On assiste à une destruction massive de la flore et de la faune, à un empoisonnement de l’air et des ressources en eau, ce qui constitue à nouveau une menace pour la vie et la santé humaines. On peut déjà dire que la colère armée de la Fédération de Russie contre l’Ukraine a provoqué une véritable catastrophe écologique dans toute la région dont les conséquences devront être surmontées pendant de nombreuses années.En Ukraine, les actes des personnes coupables de détruire la flore et la faune et de porter atteinte à la nature sont passibles de sanctions pénales et sont qualifiés d’ÉCOCIDE. Art. 441 du Code pénal de l’Ukraine. Pour de tels actes, la peine est fixée à une peine d’emprisonnement de 8 à 15 ans. Il convient de noter que cette norme juridique a été rédigée en temps de paix et qu’elle ne peut donc pas prendre en compte toutes les circonstances factuelles de cet acte illégal sous la loi martiale. Le fait est qu’en temps de guerre, un crime tel que l’ÉCOCIDE constitue un danger public non seulement pour les participants directs aux opérations militaires, mais aussi pour les autres résidents des territoires voisins et les citoyens des pays voisins qui ne participent pas au conflit armé.
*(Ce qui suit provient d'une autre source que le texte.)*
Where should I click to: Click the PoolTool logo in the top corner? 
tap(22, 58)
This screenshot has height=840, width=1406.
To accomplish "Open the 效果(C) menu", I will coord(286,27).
On sait que l’explosion de la Centrale hydroélectrique de Kakhovka par les troupes russes a causé des dommages non seulement à l’Ukraine, mais également à tous les autres pays du bassin de la mer Noire.
Les pétroliers russes transportant du pétrole de contrebande représentent également une menace potentielle pour les États baltes, la Scandinavie et l’Europe du Nord.
La prise armée de la centrale nucléaire de Zaporizhzhya par les Russes et les attaques contre la centrale nucléaire de Tchernobyl placent le monde au bord d’une catastrophe environnementale mondiale.
Les événements de l’année 1986 n’ont pas encore été effacés de notre mémoire, lorsque, après l’accident de Tchernobyl, nous avons tous été témoins d’une tragédie de proportions internationales, qui a touché non seulement l’Ukraine, la Biélorussie et la partie européenne de la Russie, mais aussi le Canada et les pays scandinaves. Il est possible qu’en raison du terrorisme nucléaire perpétré aujourd’hui en Russie, la tragédie se répète.Il s’avère qu’en raison des progrès scientifiques et technologiques, nous sommes tous devenus très dépendants les uns des autres, et notre planète Terre n’est pas si grande, et, en cas de catastrophe environnementale mondiale, il n’y aura nulle part où l’on pourrait se cacher.
Et ici, nous devons prêter attention à un autre problème, à savoir que dans le droit international moderne, il n’existe pas d’institutions de coercition et que, par conséquent, les sanctions juridiques internationales ne sont pas efficaces. À cet égard, la question de l’établissement d’un nouvel ordre juridique international s’est déjà posée, dans lequel les normes juridiques du droit international seraient obligatoires et les coupables de leur violation seraient soumis à des poursuites judiciaires inconditionnelles et recevraient la punition qu’ils méritent.
Et dans ce cas-là, l’ÉCOCIDE, en tant que l’acte socialement dangereux à l’échelle internationale, est un exemple clair de notre interdépendance et de notre vulnérabilité. Il va sans dire que les États individuels ne sont plus en mesure de déployer suffisamment d’efforts pour résoudre ce problème. Pour surmonter ce problème et résoudre d’autres problèmes d’importance internationale, il est nécessaire de rechercher une alternative à l’ONU et de créer des mécanismes et des institutions politiques et juridiques efficaces, ce qui ne peut se faire sans la présence d’une volonté politique appropriée et l’unification des efforts de tous les dirigeants du monde globalisé moderne.